**Task instructions**
Quote every item below verbatim, line for line, and leave the pictures out of your reply.

(Stored data)
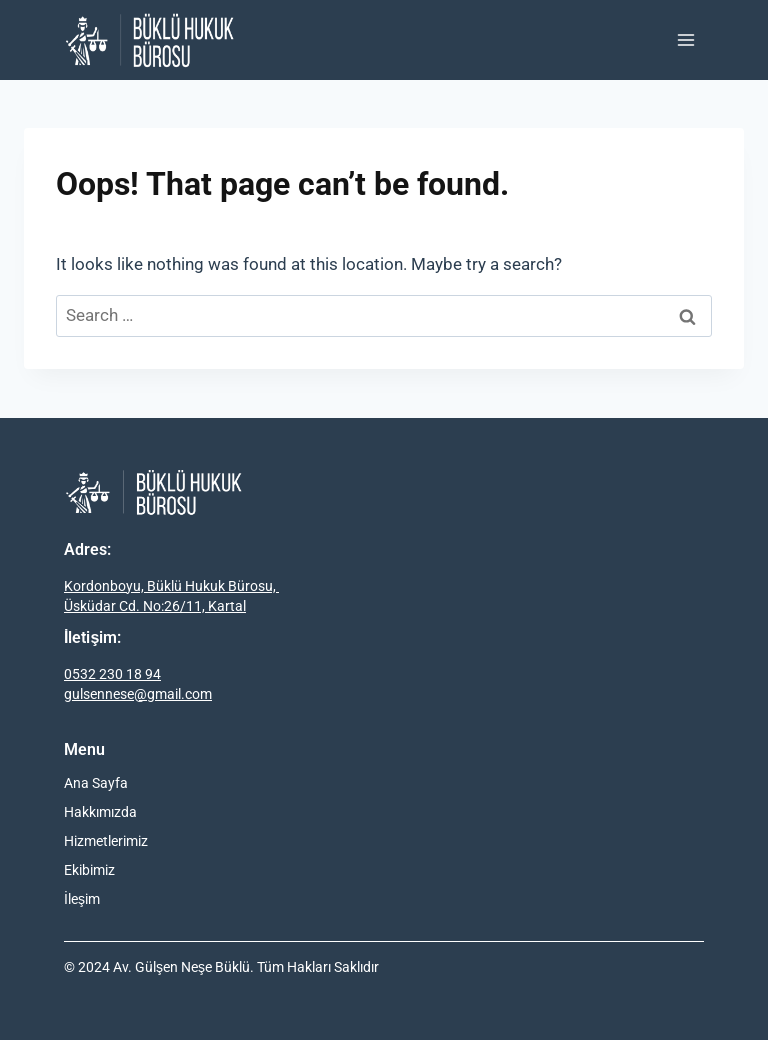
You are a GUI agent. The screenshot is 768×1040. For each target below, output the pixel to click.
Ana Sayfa (96, 783)
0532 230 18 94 (112, 674)
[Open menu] (685, 39)
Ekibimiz (89, 870)
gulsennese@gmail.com (138, 694)
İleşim (82, 899)
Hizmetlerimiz (106, 841)
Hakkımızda (100, 812)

**The result**
You are a GUI agent. The screenshot is 768×1040. For each target below, output the pixel to click.
Ana Sayfa (96, 783)
0532 230 18 94 (112, 674)
[Open menu] (685, 39)
Ekibimiz (89, 870)
gulsennese@gmail.com (138, 694)
İleşim (82, 899)
Hizmetlerimiz (106, 841)
Hakkımızda (100, 812)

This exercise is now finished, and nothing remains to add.